*** Begin section ***

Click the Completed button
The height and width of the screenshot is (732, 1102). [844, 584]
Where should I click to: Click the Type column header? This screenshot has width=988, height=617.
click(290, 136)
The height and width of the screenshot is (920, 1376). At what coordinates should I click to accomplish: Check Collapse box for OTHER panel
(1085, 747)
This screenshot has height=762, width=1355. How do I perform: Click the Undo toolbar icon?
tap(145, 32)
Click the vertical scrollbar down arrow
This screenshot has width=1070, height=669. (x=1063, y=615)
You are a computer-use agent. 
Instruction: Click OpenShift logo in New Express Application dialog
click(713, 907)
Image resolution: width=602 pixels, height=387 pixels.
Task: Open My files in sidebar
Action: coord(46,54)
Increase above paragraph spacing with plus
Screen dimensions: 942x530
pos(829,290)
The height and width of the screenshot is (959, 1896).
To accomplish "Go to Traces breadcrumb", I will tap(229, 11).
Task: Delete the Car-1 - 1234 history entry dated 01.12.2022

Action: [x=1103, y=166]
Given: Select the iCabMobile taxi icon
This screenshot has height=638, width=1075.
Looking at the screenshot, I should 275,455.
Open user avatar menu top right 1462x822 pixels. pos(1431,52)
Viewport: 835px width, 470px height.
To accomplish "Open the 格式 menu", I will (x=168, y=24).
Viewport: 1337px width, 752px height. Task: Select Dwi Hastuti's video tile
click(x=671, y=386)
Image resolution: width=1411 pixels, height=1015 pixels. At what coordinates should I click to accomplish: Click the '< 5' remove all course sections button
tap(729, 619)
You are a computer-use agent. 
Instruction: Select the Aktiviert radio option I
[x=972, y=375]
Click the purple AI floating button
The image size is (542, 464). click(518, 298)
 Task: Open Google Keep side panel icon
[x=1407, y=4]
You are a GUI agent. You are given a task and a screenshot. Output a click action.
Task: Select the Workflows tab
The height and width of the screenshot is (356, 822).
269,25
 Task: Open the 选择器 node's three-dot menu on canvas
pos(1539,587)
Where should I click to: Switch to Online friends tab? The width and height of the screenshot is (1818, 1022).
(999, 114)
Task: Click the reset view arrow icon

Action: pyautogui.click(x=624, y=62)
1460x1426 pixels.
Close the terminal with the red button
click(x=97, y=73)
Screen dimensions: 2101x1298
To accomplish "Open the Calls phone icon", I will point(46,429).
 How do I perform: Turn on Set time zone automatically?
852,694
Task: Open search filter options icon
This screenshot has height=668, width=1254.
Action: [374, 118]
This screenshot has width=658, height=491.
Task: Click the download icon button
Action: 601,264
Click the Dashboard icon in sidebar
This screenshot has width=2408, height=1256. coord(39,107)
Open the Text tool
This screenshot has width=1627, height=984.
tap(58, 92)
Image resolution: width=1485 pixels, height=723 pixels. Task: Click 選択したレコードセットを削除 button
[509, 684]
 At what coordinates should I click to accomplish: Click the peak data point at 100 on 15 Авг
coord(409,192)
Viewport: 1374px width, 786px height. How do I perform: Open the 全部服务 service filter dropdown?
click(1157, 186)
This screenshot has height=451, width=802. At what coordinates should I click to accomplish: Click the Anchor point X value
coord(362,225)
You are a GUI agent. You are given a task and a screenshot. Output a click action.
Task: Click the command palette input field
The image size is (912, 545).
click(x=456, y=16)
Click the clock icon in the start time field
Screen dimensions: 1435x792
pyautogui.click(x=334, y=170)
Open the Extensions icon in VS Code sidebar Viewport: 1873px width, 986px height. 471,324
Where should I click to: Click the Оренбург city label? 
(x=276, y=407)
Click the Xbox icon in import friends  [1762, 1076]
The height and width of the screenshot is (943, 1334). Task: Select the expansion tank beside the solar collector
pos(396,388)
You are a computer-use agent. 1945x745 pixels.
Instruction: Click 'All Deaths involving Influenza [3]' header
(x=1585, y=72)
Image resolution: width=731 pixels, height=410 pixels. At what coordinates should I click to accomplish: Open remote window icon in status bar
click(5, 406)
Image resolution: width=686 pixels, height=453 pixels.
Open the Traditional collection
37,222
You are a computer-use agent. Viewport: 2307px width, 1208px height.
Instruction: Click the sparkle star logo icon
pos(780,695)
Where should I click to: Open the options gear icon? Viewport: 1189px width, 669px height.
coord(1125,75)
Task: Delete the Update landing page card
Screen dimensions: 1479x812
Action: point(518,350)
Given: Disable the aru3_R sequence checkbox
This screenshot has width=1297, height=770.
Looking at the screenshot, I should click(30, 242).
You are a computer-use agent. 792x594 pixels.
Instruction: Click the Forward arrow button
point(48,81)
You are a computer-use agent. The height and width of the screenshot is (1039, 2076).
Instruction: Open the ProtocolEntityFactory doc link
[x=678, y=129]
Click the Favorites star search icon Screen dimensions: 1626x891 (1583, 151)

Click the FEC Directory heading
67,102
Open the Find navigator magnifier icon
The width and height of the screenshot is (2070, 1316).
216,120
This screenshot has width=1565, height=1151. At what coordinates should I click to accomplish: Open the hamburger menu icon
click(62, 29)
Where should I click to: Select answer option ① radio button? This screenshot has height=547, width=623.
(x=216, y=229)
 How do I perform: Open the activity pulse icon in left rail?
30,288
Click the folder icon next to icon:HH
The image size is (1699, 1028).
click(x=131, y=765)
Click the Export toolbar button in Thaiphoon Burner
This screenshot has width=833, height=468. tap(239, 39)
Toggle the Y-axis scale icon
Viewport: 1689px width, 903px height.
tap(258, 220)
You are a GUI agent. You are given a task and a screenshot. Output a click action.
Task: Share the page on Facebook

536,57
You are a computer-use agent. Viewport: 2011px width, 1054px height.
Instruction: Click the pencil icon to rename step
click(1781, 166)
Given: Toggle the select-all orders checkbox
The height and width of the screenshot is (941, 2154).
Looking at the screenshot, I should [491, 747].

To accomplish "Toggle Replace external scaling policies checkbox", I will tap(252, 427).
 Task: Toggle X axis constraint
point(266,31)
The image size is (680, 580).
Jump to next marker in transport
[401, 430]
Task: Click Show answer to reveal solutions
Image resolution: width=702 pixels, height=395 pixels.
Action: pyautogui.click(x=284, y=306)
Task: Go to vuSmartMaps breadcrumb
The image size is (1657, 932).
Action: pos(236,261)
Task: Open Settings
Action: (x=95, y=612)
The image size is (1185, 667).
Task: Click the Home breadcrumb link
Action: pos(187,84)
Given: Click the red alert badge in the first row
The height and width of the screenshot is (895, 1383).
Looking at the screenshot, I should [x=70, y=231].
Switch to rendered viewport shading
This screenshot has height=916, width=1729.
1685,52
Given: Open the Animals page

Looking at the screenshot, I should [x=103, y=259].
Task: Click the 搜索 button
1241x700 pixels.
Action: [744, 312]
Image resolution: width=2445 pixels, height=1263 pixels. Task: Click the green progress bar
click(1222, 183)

*** End section ***

## [TASK]
The entire listing has to be written out again exactly.

## [ANSWER FOR THIS EXERCISE]
Click the Completed button
The height and width of the screenshot is (732, 1102). [844, 584]
Where should I click to: Click the Type column header? This screenshot has width=988, height=617.
click(290, 136)
The height and width of the screenshot is (920, 1376). At what coordinates should I click to accomplish: Check Collapse box for OTHER panel
(1085, 747)
This screenshot has height=762, width=1355. How do I perform: Click the Undo toolbar icon?
tap(145, 32)
Click the vertical scrollbar down arrow
This screenshot has width=1070, height=669. (x=1063, y=615)
You are a computer-use agent. 
Instruction: Click OpenShift logo in New Express Application dialog
click(713, 907)
Image resolution: width=602 pixels, height=387 pixels.
Task: Open My files in sidebar
Action: coord(46,54)
Increase above paragraph spacing with plus
Screen dimensions: 942x530
pos(829,290)
The height and width of the screenshot is (959, 1896).
To accomplish "Go to Traces breadcrumb", I will tap(229, 11).
Task: Delete the Car-1 - 1234 history entry dated 01.12.2022

Action: [x=1103, y=166]
Given: Select the iCabMobile taxi icon
This screenshot has height=638, width=1075.
Looking at the screenshot, I should 275,455.
Open user avatar menu top right 1462x822 pixels. pos(1431,52)
Viewport: 835px width, 470px height.
To accomplish "Open the 格式 menu", I will (x=168, y=24).
Viewport: 1337px width, 752px height. Task: Select Dwi Hastuti's video tile
click(x=671, y=386)
Image resolution: width=1411 pixels, height=1015 pixels. At what coordinates should I click to accomplish: Click the '< 5' remove all course sections button
tap(729, 619)
You are a computer-use agent. 
Instruction: Select the Aktiviert radio option I
[x=972, y=375]
Click the purple AI floating button
The image size is (542, 464). click(518, 298)
 Task: Open Google Keep side panel icon
[x=1407, y=4]
You are a GUI agent. You are given a task and a screenshot. Output a click action.
Task: Select the Workflows tab
The height and width of the screenshot is (356, 822).
269,25
 Task: Open the 选择器 node's three-dot menu on canvas
pos(1539,587)
Where should I click to: Switch to Online friends tab? The width and height of the screenshot is (1818, 1022).
(999, 114)
Task: Click the reset view arrow icon

Action: pyautogui.click(x=624, y=62)
1460x1426 pixels.
Close the terminal with the red button
click(x=97, y=73)
Screen dimensions: 2101x1298
To accomplish "Open the Calls phone icon", I will point(46,429).
 How do I perform: Turn on Set time zone automatically?
852,694
Task: Open search filter options icon
This screenshot has height=668, width=1254.
Action: [374, 118]
This screenshot has width=658, height=491.
Task: Click the download icon button
Action: 601,264
Click the Dashboard icon in sidebar
This screenshot has width=2408, height=1256. coord(39,107)
Open the Text tool
This screenshot has width=1627, height=984.
tap(58, 92)
Image resolution: width=1485 pixels, height=723 pixels. Task: Click 選択したレコードセットを削除 button
[509, 684]
 At what coordinates should I click to accomplish: Click the peak data point at 100 on 15 Авг
coord(409,192)
Viewport: 1374px width, 786px height. How do I perform: Open the 全部服务 service filter dropdown?
click(1157, 186)
This screenshot has height=451, width=802. At what coordinates should I click to accomplish: Click the Anchor point X value
coord(362,225)
You are a GUI agent. You are given a task and a screenshot. Output a click action.
Task: Click the command palette input field
The image size is (912, 545).
click(x=456, y=16)
Click the clock icon in the start time field
Screen dimensions: 1435x792
pyautogui.click(x=334, y=170)
Open the Extensions icon in VS Code sidebar Viewport: 1873px width, 986px height. 471,324
Where should I click to: Click the Оренбург city label? 
(x=276, y=407)
Click the Xbox icon in import friends  [1762, 1076]
The height and width of the screenshot is (943, 1334). Task: Select the expansion tank beside the solar collector
pos(396,388)
You are a computer-use agent. 1945x745 pixels.
Instruction: Click 'All Deaths involving Influenza [3]' header
(x=1585, y=72)
Image resolution: width=731 pixels, height=410 pixels. At what coordinates should I click to accomplish: Open remote window icon in status bar
click(5, 406)
Image resolution: width=686 pixels, height=453 pixels.
Open the Traditional collection
37,222
You are a computer-use agent. Viewport: 2307px width, 1208px height.
Instruction: Click the sparkle star logo icon
pos(780,695)
Where should I click to: Open the options gear icon? Viewport: 1189px width, 669px height.
coord(1125,75)
Task: Delete the Update landing page card
Screen dimensions: 1479x812
Action: point(518,350)
Given: Disable the aru3_R sequence checkbox
This screenshot has width=1297, height=770.
Looking at the screenshot, I should click(30, 242).
You are a computer-use agent. 792x594 pixels.
Instruction: Click the Forward arrow button
point(48,81)
You are a computer-use agent. The height and width of the screenshot is (1039, 2076).
Instruction: Open the ProtocolEntityFactory doc link
[x=678, y=129]
Click the Favorites star search icon Screen dimensions: 1626x891 (1583, 151)

Click the FEC Directory heading
67,102
Open the Find navigator magnifier icon
The width and height of the screenshot is (2070, 1316).
216,120
This screenshot has width=1565, height=1151. At what coordinates should I click to accomplish: Open the hamburger menu icon
click(62, 29)
Where should I click to: Select answer option ① radio button? This screenshot has height=547, width=623.
(x=216, y=229)
 How do I perform: Open the activity pulse icon in left rail?
30,288
Click the folder icon next to icon:HH
The image size is (1699, 1028).
click(x=131, y=765)
Click the Export toolbar button in Thaiphoon Burner
This screenshot has width=833, height=468. tap(239, 39)
Toggle the Y-axis scale icon
Viewport: 1689px width, 903px height.
tap(258, 220)
You are a GUI agent. You are given a task and a screenshot. Output a click action.
Task: Share the page on Facebook

536,57
You are a computer-use agent. Viewport: 2011px width, 1054px height.
Instruction: Click the pencil icon to rename step
click(1781, 166)
Given: Toggle the select-all orders checkbox
The height and width of the screenshot is (941, 2154).
Looking at the screenshot, I should [491, 747].

To accomplish "Toggle Replace external scaling policies checkbox", I will tap(252, 427).
 Task: Toggle X axis constraint
point(266,31)
The image size is (680, 580).
Jump to next marker in transport
[401, 430]
Task: Click Show answer to reveal solutions
Image resolution: width=702 pixels, height=395 pixels.
Action: pyautogui.click(x=284, y=306)
Task: Go to vuSmartMaps breadcrumb
The image size is (1657, 932).
Action: pos(236,261)
Task: Open Settings
Action: (x=95, y=612)
The image size is (1185, 667).
Task: Click the Home breadcrumb link
Action: pos(187,84)
Given: Click the red alert badge in the first row
The height and width of the screenshot is (895, 1383).
Looking at the screenshot, I should [x=70, y=231].
Switch to rendered viewport shading
This screenshot has height=916, width=1729.
1685,52
Given: Open the Animals page

Looking at the screenshot, I should [x=103, y=259].
Task: Click the 搜索 button
1241x700 pixels.
Action: [744, 312]
Image resolution: width=2445 pixels, height=1263 pixels. Task: Click the green progress bar
click(1222, 183)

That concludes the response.